----- Raw records -----
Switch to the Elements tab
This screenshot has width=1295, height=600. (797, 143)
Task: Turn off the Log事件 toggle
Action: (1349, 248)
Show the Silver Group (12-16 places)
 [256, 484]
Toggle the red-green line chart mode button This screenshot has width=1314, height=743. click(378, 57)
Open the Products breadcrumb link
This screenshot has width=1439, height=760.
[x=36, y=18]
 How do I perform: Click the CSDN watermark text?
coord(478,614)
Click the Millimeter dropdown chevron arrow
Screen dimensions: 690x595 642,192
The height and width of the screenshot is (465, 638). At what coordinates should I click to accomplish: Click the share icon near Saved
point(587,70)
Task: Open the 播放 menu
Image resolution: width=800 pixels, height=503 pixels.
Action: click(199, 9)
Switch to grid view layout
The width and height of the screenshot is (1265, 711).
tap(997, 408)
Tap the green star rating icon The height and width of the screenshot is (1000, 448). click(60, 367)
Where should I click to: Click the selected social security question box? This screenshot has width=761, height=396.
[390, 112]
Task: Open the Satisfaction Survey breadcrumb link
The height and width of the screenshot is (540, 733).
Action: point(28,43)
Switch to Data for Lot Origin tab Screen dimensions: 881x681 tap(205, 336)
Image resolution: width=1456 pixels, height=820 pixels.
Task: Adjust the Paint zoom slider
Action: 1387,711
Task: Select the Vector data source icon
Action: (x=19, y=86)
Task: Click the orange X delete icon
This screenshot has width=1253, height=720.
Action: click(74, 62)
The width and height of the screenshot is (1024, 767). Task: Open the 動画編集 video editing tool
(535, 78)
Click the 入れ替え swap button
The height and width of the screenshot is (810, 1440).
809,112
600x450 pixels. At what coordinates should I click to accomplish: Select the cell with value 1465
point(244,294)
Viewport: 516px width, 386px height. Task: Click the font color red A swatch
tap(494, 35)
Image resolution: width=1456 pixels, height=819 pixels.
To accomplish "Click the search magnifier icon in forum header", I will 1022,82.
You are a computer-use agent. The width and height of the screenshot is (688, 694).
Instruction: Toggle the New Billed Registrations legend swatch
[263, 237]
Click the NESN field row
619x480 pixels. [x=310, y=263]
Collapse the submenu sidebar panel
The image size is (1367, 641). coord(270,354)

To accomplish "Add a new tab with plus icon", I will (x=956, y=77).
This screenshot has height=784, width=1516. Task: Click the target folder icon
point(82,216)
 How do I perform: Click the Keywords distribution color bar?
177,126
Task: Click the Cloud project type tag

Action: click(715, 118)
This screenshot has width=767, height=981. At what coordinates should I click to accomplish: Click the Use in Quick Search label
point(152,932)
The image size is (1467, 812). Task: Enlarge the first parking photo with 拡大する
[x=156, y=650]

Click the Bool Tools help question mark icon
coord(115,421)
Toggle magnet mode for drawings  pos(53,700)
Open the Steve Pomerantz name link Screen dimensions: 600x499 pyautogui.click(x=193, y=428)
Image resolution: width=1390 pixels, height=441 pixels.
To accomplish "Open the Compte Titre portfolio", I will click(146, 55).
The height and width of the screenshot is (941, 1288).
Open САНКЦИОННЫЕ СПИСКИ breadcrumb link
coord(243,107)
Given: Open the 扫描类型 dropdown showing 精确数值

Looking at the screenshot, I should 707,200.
-----
(What is needed):
Rewrite the lines above so that each "breadcrumb link" becomes "navigation link", with everything else left unchanged.

(The completed task):
Switch to the Elements tab
This screenshot has width=1295, height=600. (797, 143)
Task: Turn off the Log事件 toggle
Action: (1349, 248)
Show the Silver Group (12-16 places)
 [256, 484]
Toggle the red-green line chart mode button This screenshot has width=1314, height=743. click(378, 57)
Open the Products navigation link
This screenshot has width=1439, height=760.
[x=36, y=18]
 How do I perform: Click the CSDN watermark text?
coord(478,614)
Click the Millimeter dropdown chevron arrow
Screen dimensions: 690x595 642,192
The height and width of the screenshot is (465, 638). At what coordinates should I click to accomplish: Click the share icon near Saved
point(587,70)
Task: Open the 播放 menu
Image resolution: width=800 pixels, height=503 pixels.
Action: click(199, 9)
Switch to grid view layout
The width and height of the screenshot is (1265, 711).
tap(997, 408)
Tap the green star rating icon The height and width of the screenshot is (1000, 448). click(60, 367)
Where should I click to: Click the selected social security question box? This screenshot has width=761, height=396.
[390, 112]
Task: Open the Satisfaction Survey navigation link
The height and width of the screenshot is (540, 733).
Action: point(28,43)
Switch to Data for Lot Origin tab Screen dimensions: 881x681 tap(205, 336)
Image resolution: width=1456 pixels, height=820 pixels.
Task: Adjust the Paint zoom slider
Action: 1387,711
Task: Select the Vector data source icon
Action: (x=19, y=86)
Task: Click the orange X delete icon
This screenshot has width=1253, height=720.
Action: click(74, 62)
The width and height of the screenshot is (1024, 767). Task: Open the 動画編集 video editing tool
(535, 78)
Click the 入れ替え swap button
The height and width of the screenshot is (810, 1440).
809,112
600x450 pixels. At what coordinates should I click to accomplish: Select the cell with value 1465
point(244,294)
Viewport: 516px width, 386px height. Task: Click the font color red A swatch
tap(494, 35)
Image resolution: width=1456 pixels, height=819 pixels.
To accomplish "Click the search magnifier icon in forum header", I will 1022,82.
You are a computer-use agent. The width and height of the screenshot is (688, 694).
Instruction: Toggle the New Billed Registrations legend swatch
[263, 237]
Click the NESN field row
619x480 pixels. [x=310, y=263]
Collapse the submenu sidebar panel
The image size is (1367, 641). coord(270,354)

To accomplish "Add a new tab with plus icon", I will (x=956, y=77).
This screenshot has height=784, width=1516. Task: Click the target folder icon
point(82,216)
 How do I perform: Click the Keywords distribution color bar?
177,126
Task: Click the Cloud project type tag

Action: click(715, 118)
This screenshot has width=767, height=981. At what coordinates should I click to accomplish: Click the Use in Quick Search label
point(152,932)
The image size is (1467, 812). Task: Enlarge the first parking photo with 拡大する
[x=156, y=650]

Click the Bool Tools help question mark icon
coord(115,421)
Toggle magnet mode for drawings  pos(53,700)
Open the Steve Pomerantz name link Screen dimensions: 600x499 pyautogui.click(x=193, y=428)
Image resolution: width=1390 pixels, height=441 pixels.
To accomplish "Open the Compte Titre portfolio", I will click(146, 55).
The height and width of the screenshot is (941, 1288).
Open САНКЦИОННЫЕ СПИСКИ navigation link
coord(243,107)
Given: Open the 扫描类型 dropdown showing 精确数值

Looking at the screenshot, I should 707,200.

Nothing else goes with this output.